March 28, 2019 — Sardine fishermen in Monterey Bay are facing a fifth straight year of restrictions on the amount they will be permitted to catch, creating financial hardships for the commercial industry.
A new draft assessment from the National Marine Fisheries Service indicates a sardine population of 27,547 metric tons. According to the Fisheries Service, any tonnage below 50,000 metric tons is considered “overfished.” That’s a 98.5 percent collapse since 2006.
The restriction, which would essentially cancel the 2019-2020 commercial sardine season, must be applied when populations drop under 150,000 metric tons, said Geoff Shester, senior scientist with the Monterey office of Oceana, a marine environmental watchdog group.
“The crash of Pacific sardines has been difficult to watch,” Shester said. “We’ve witnessed dramatic starvation effects to ocean animals.”

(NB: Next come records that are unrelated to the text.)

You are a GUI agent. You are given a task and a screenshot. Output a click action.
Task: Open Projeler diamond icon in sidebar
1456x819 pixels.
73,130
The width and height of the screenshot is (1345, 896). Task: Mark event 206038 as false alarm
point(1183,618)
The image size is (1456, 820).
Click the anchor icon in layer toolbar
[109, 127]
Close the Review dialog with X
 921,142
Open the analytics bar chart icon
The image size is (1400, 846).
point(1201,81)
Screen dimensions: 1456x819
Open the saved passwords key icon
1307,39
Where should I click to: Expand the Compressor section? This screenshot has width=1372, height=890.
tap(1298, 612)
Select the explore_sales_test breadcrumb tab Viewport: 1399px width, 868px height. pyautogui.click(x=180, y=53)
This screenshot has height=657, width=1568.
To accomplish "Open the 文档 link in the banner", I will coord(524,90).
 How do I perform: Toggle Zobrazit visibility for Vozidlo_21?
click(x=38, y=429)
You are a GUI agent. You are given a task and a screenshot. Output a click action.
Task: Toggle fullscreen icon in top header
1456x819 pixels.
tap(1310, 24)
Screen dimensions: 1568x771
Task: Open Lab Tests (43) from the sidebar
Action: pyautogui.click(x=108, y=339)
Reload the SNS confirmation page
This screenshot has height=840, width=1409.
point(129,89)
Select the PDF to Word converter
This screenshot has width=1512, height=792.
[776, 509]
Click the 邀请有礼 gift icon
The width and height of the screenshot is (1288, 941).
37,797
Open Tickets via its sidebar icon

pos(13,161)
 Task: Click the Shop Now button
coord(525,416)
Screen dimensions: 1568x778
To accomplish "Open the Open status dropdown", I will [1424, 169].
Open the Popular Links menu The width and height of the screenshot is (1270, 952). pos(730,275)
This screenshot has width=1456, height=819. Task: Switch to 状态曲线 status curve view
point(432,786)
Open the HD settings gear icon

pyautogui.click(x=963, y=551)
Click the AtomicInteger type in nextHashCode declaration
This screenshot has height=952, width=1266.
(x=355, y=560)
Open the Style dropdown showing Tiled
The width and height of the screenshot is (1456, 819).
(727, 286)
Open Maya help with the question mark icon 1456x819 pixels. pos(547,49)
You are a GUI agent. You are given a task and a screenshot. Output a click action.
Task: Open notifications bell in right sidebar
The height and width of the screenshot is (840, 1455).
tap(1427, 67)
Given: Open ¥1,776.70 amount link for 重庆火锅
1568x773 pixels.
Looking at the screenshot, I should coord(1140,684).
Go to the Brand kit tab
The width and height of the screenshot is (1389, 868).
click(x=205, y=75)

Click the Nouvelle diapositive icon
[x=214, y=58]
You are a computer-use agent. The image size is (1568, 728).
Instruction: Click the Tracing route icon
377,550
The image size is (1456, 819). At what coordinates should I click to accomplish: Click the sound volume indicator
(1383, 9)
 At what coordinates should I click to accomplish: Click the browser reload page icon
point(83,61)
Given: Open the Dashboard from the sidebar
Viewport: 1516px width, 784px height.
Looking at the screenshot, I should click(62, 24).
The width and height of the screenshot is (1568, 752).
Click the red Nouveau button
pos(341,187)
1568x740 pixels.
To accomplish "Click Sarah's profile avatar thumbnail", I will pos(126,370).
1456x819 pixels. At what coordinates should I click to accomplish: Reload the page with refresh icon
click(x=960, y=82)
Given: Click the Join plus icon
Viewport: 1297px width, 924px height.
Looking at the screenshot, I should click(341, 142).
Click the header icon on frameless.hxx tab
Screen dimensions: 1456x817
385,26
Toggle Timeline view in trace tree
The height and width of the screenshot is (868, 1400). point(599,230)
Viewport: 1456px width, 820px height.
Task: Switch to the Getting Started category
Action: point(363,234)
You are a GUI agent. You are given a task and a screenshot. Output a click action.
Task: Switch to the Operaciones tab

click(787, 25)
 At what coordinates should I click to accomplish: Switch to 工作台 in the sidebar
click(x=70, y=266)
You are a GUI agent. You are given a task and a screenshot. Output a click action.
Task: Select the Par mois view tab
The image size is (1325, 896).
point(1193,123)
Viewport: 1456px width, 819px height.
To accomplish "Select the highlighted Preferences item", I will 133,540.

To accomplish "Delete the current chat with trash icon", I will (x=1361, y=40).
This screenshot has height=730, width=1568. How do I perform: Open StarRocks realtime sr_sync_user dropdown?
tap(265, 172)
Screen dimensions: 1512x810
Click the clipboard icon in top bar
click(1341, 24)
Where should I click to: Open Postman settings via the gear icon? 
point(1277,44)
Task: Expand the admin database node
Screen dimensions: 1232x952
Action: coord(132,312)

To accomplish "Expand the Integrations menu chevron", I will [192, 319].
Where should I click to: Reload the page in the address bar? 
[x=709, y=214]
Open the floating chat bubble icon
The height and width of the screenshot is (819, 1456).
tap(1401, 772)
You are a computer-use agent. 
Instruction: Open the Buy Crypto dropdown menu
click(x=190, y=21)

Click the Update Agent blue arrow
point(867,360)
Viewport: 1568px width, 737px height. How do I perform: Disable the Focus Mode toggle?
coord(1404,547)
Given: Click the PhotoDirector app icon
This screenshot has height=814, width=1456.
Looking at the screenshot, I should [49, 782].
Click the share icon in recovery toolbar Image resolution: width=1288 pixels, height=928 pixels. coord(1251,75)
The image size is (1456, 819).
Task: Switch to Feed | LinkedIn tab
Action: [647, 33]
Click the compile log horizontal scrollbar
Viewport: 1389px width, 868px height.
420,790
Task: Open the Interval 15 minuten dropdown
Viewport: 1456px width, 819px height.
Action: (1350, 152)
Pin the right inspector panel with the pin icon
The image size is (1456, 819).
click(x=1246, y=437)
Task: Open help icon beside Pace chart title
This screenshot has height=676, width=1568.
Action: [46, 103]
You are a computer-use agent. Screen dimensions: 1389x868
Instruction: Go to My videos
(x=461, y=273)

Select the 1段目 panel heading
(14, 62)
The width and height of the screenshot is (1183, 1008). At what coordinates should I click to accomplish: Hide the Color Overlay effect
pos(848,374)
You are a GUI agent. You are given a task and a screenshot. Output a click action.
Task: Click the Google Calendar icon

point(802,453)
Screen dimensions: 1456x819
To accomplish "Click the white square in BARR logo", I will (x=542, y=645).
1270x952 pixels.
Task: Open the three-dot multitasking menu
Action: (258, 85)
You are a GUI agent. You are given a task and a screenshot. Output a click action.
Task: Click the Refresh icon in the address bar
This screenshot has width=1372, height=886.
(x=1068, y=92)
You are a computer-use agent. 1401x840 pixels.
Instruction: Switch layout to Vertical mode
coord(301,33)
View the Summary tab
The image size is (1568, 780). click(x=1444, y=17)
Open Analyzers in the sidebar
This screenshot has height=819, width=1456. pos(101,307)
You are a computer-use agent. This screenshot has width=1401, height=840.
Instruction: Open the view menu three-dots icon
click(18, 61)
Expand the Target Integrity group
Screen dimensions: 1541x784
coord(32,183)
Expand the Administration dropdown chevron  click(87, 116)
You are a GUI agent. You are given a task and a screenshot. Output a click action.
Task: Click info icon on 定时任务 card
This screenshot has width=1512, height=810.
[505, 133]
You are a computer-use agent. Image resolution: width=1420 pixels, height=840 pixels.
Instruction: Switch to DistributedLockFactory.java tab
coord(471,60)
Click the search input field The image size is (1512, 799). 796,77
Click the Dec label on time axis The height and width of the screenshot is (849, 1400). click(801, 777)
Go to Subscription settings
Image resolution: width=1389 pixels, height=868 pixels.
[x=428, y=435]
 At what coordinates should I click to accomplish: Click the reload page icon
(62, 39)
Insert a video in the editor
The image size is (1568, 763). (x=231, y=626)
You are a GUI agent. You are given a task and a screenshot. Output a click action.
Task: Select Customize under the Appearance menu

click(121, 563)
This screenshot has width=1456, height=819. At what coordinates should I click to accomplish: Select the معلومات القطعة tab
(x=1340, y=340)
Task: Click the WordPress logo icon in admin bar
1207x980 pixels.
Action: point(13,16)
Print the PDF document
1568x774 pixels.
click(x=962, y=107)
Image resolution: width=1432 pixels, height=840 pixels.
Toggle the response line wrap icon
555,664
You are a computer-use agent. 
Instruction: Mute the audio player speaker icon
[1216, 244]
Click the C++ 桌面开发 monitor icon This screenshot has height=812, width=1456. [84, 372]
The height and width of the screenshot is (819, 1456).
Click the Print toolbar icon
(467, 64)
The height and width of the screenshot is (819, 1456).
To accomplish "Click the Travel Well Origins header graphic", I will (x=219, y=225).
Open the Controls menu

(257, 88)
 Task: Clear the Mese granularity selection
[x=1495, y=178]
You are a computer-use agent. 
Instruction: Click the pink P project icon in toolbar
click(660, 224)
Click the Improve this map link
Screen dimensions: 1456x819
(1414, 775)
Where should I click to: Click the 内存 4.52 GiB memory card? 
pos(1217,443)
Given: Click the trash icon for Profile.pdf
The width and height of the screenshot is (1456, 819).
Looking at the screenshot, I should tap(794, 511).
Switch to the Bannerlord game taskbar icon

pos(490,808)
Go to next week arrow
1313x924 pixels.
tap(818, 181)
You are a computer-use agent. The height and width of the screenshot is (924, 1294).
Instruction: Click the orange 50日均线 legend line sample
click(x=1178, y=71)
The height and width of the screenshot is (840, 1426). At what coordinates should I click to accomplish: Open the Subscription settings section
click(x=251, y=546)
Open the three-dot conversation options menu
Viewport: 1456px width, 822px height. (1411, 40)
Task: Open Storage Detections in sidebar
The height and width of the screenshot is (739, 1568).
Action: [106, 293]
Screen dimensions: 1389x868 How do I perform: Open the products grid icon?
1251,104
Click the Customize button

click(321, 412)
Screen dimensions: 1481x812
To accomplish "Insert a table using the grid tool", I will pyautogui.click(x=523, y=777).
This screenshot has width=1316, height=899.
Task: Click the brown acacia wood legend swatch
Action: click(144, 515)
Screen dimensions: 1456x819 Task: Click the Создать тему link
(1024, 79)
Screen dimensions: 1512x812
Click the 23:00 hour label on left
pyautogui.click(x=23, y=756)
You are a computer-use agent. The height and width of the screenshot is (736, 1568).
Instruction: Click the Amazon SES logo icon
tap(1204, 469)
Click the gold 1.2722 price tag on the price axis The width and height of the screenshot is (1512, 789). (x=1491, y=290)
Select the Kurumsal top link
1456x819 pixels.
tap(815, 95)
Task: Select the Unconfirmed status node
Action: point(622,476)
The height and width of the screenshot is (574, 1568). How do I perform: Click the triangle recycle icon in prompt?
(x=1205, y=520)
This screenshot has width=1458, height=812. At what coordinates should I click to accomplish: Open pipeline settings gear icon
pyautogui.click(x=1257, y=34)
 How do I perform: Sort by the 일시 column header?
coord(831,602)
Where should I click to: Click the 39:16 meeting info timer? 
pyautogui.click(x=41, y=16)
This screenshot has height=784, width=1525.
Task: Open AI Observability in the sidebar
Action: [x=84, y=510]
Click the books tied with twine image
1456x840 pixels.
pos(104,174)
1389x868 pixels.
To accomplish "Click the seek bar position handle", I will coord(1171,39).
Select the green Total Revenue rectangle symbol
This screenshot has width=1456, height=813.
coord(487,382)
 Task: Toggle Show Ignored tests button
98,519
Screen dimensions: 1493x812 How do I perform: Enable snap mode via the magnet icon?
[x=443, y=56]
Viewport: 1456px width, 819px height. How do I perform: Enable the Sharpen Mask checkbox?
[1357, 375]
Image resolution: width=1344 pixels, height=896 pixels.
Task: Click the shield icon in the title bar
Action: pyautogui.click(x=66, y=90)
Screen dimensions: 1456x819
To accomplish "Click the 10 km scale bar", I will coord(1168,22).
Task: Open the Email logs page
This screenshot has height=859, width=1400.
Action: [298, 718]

The collapse is a result of overfishing, Shester said. Sardine populations go through natural cyclical fluctuations, but to see numbers this low is caused from over-fishing.
Diane Pleschner-Steele, executive director of the California Wetfish Producers Association, was not available to comment Wednesday, but she told the Monterey Herald following the 2018 assessment that “fishermen are seeing more sardines, not less, especially in nearshore waters.”